Alternatively, you can use the docker-compose.yml file by running:

docker-compose build

Finally, run the docker CALDERA server, changing port forwarding as required. More information on CALDERA’s configuration is available here.

docker run -p 7010:7010 -p 7011:7011/udp -p 7012:7012 -p 8888:8888 caldera:server

To gracefully terminate your docker container, do the following:

# Find the container ID for your docker container running CALDERA
docker ps

# Send interrupt signal, e.g. "docker kill --signal=SIGINT 5b9220dd9c0f"
docker kill --signal=SIGINT [container ID]

Offline Installation

It is possible to use pip to install CALDERA on a server without internet access.

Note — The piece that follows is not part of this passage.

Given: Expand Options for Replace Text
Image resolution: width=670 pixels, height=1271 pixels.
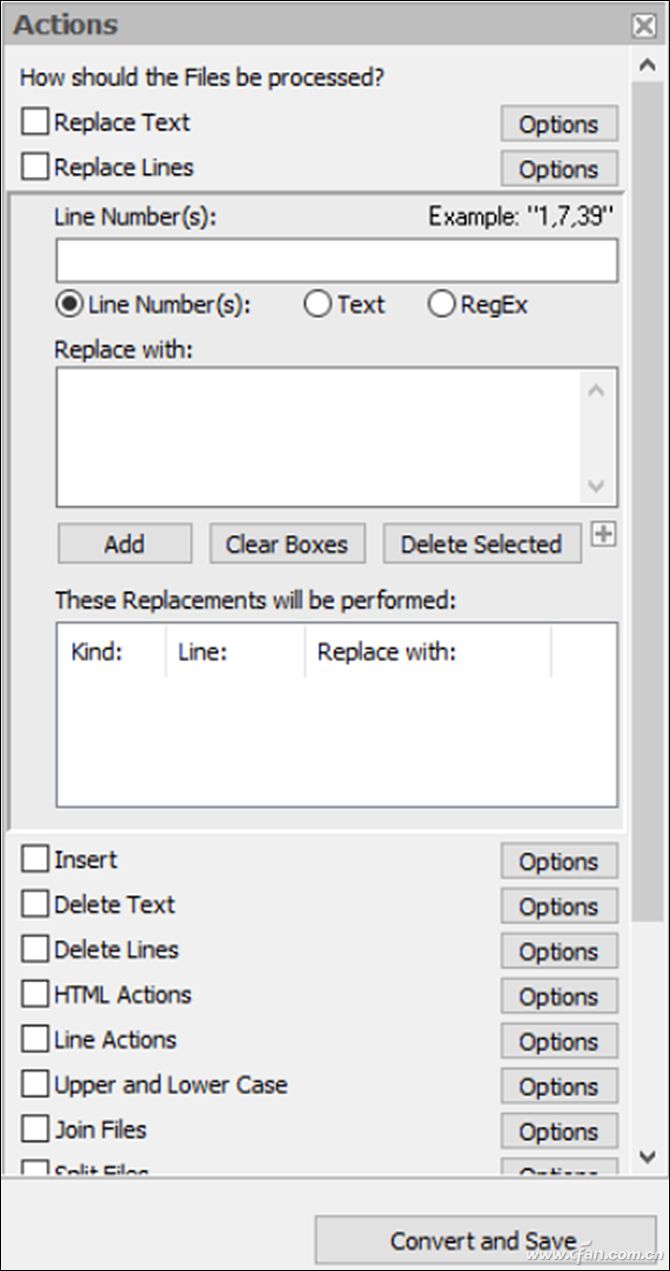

Dependencies will be downloaded to a machine with internet access, then copied to the offline server and installed.

To minimize issues with this approach, the internet machine’s platform and Python version should match the offline server. For example, if the offline server runs Python 3.8 on Ubuntu 20.04, then the machine with internet access should run Python 3.8 and Ubuntu 20.04.

Run the following commands on the machine with internet access. These commands will clone the CALDERA repository recursively (passing the desired version/release in x.x.x format) and download the dependencies using pip:

git clone https://github.com/mitre/caldera.git --recursive --branch x.x.x
mkdir caldera/python_deps
pip3 download -r caldera/requirements.txt --dest caldera/python_deps

The caldera directory now needs to be copied to the offline server (via scp, sneakernet, etc).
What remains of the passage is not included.